Заинтересованный взгляд Блюма осторожно облетел ладную фигурку девушки, ее правильный, несколько строгий, но вместе с тем одухотворенный профиль.

— В Берлине все меньше женщин, — сказал Блюм. — Что вас удерживает здесь?

— Работа.

— Где же, если не секрет?

— Как ни странно, в Службе народного благополучия. Хотя всегда хотела танцевать в балете.

— О, вы балерина?

— Была какое-то время. Теперь даже уже не верится.

— Знаете, я всегда любил балет. Но в основном слушал его по радио.

— Чтобы любить балет по радио, надо обладать очень богатой фантазией, — улыбнулась девушка. — Я участвовала в постановках выразительного танца, но не была примой.

— Выразительный танец. Не знаю, что это такое.

— Увы, кажется, я уже тоже. Сейчас не до развлечений.

— Наверное, можно танцевать в кино.

— Что я и делаю, когда смотрю фильмы с Марикой Рёкк, — усмехнулась она.

— Не сочтите за лесть, но Марика Рёкк вам в подметки не годится. Не знаю, как вы танцуете, но выглядите куда стройней и привлекательнее. Против вас Марика Рёкк просто манерная кукла.

— Вы вгоняете меня в краску. Вон, смотрите, у Томми даже нос покраснел.

— Что вы, что вы, это мне впору краснеть. Мы тут одичали в нашей деревне, отвыкли от красивых фройляйн. Остались одни старухи. Как вас зовут, простите?

— Эрна.

— Эрна, — повторил он, словно пробуя имя на вкус.

— Да, Эрна. А вас?

— А я Оскар.

— Вы служите, Оскар?

— Да, работаю... в одном институте, связанном. с электричеством.

— Которого я была лишена?

— Уж простите. Бомбежки. Если бы я знал, зубами соединил бы контакты.
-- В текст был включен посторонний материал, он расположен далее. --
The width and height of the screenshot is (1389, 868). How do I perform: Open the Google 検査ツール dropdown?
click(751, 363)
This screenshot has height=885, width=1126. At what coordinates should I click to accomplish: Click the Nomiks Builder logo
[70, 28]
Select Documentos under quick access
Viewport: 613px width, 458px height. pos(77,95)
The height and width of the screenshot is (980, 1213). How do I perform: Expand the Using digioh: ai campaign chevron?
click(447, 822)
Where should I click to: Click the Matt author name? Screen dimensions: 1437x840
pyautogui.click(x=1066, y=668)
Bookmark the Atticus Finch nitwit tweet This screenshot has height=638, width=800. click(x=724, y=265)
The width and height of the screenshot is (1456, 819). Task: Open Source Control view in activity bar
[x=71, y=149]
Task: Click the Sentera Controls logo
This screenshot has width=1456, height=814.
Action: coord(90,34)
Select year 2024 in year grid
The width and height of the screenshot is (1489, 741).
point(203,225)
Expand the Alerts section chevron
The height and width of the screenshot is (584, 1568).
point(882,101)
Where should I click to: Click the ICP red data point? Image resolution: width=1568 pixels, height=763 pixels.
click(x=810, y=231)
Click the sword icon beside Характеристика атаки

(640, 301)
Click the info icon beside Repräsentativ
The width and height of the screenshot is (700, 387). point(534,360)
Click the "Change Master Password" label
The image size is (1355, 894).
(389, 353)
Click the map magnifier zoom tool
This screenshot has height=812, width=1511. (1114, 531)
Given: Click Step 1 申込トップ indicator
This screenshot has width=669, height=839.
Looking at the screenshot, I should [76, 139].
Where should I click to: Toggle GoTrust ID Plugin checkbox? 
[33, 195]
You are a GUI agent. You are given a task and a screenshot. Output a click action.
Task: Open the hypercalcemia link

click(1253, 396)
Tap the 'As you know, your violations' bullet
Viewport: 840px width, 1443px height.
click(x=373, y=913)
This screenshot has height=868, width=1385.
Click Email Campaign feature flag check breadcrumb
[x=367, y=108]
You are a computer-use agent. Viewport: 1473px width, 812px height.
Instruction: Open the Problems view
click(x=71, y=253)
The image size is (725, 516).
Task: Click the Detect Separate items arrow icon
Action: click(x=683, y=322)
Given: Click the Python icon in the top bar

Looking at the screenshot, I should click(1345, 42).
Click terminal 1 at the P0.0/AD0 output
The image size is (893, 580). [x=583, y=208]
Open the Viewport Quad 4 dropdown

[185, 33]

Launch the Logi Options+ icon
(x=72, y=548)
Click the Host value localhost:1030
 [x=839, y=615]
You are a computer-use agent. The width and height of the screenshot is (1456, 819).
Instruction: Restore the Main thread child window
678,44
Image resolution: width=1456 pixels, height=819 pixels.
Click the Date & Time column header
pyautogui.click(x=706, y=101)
На виллу фон Арденне в Целендорфе съехались очень разные люди. Прибыл Шпеер, рейхсминистр вооружения и боеприпасов. Он скептически относился к работе физиков по созданию чудо-оружия, уверенный в том, что, в условиях прекратившихся поставок вольфрама из Португалии, урановое сырье следует направить на оснащение определенных видов боеприпасов. Шпеер заранее был настроен на противоречие, независимо от результата. Приехал фон Браун: именно его люди занимались разработкой сплава для центрифуги «бондур». На роскошном лимузине доставил себя в Целендорф генерал Крей-пе, представлявший верховное командование люфтваффе. В отличие от Шпеера, Крейпе готов был поддержать любой исход — оно и понятно: две недели назад Гитлер со скандалом отстранил от дел и едва не отдал под суд фельдмаршала Мильха, заместителя Геринга, за срыв производства реактивных бомбардировщиков. Разумеется, присутствовал и рейхсминистр почты Онезорге — все финансирование уранового проекта Арденне шло через его ведомство, в то время как по дипломатическим каналам была пропущена информация, что Гитлер посадил своих ядерных физиков на голодный паек. От Гейзенберга прислали Багге. Он скромно стоял в сторонке, не решаясь открыть рот и вообще как-либо обнаружить себя в присутствии столь высокопоставленных господ. С Гейзенбергом Арденне пребывал в состоянии тщательно завуалированного соперничества: оба относились друг к другу с холодным, вынужденным уважением, как два боксера, бьющие партнеров на разных рингах и не решающиеся на матч-реванш. Был среди наблюдателей и Шелленберг, который вел себя так, словно оказался на светском рауте, он непрерывно шутил, ругал англосаксов, перемещался от группы к группе, курил дорогие сигары.